**Records provided**
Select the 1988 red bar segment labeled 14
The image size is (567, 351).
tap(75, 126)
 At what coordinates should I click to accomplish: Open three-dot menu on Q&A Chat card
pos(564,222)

**Requirement**
Starting with the line that contains "At what coordinates", return each line through the last one of the data above, exactly as written and nothing more.

**Your solution**
 At what coordinates should I click to accomplish: Open three-dot menu on Q&A Chat card
pos(564,222)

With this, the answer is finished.